The book describes the "cutting-plane" approach, which does seem to work more like how you're describing (a series of transformations), but also says:
> In practice, the branch-and-bound procedures almost always outperform the cutting-plane algorithm. Nevertheless, the algorithm has been important to the evolution of integer programming. Historically, it was the first algorithm developed for integer programming that could be proved to converge in a finite number of steps. In addition, even though the algorithm generally is considered to be very inefficient, it has provided insights into integer programming that have led to other, more efficient, algorithms.⬐ PamarAs I mentioned elsewhere, it has been ages since I took an actual formal exam on Linear Programming (and Integer Programming) - since then I always used dedicated sw to solve LP (there is for example a nice, self-contained LP solver in Numerical Recipes in C) and so I always focused more on how to describe the problems in terms of linear constraints.
"In my mind" it works like this: https://www.quora.com/What-is-the-difference-between-integer...
Having said this, while NP is guaranteed to terminate the actual computation time may take ages. Integer Programming may very well leverage the fact that the solution is restricted to integer values and apply different, faster algorithm to exploit this property - including search trees. But in the most general sense you do not need a search tree or backtracking for Linear Programming.
I took the EdX/MIT course on optimization methods and constraint solvers using Julia and JuMP and it was really fun.

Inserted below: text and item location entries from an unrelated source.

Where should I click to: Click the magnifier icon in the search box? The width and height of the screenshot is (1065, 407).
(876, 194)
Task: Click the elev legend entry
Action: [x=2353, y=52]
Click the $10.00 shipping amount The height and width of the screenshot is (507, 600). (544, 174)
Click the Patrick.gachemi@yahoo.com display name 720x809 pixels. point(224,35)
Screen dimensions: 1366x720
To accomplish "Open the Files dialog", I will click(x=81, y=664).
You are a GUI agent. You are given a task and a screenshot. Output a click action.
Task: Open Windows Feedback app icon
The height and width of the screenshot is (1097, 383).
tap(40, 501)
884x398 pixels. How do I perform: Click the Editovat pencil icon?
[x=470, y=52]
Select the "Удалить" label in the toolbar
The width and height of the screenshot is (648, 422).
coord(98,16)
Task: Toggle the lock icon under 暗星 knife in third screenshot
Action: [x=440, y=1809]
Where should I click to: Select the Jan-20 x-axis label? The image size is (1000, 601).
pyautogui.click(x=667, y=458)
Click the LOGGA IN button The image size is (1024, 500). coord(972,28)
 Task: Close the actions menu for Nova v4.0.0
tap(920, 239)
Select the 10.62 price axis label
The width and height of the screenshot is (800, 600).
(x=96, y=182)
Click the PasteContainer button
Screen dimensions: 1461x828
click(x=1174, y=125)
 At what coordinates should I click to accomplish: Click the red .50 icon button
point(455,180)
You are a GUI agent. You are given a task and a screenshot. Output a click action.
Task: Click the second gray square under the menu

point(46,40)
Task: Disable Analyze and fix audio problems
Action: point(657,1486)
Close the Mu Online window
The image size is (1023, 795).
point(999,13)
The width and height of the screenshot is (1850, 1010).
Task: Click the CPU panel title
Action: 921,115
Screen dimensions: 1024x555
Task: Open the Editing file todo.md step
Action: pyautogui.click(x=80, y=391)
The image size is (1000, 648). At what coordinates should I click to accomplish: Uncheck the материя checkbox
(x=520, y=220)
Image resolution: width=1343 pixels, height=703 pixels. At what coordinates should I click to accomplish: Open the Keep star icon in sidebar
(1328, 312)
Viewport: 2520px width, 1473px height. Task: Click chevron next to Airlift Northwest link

Julia wasn't around, or it was very early, when he designed the Machine Learning course or was teaching Stanford students, and he's moved on since then. I wonder if he would likely choose Julia now.
I like R, but understand that %*% for matrix multiplication, solve() instead of \, and the relatively cumbersome syntax for defining matrices indicate that it not designed primarily for users to interact with matrices at a lower, mechanical level. The xapply() functions can also be more confusing than picturing how you iterate through loops. Python too can be verbose for doing the simple/toy problems that are helpful when learning.
Julia however comes with the easy Matlab/Octave syntax for handling matrices. But then there is a lot of of syntactic sugar too after you get past the early stages. Even things like the built-in support for intermixing Greek letters were surprisingly helpful.
I think the advantage of Matlab is the toolboxes in engineering contexts, but that Julia has a similar learning curve for beginners working with matrices. Perhaps the Matlab IDE is an advantage, but that doesn't come with Octave, and Jupyter or Atom+Julia are relatively user-friendly.
⬐ dnauticsI think he would choose julia. The loop unrolling in octave is unbearably slow.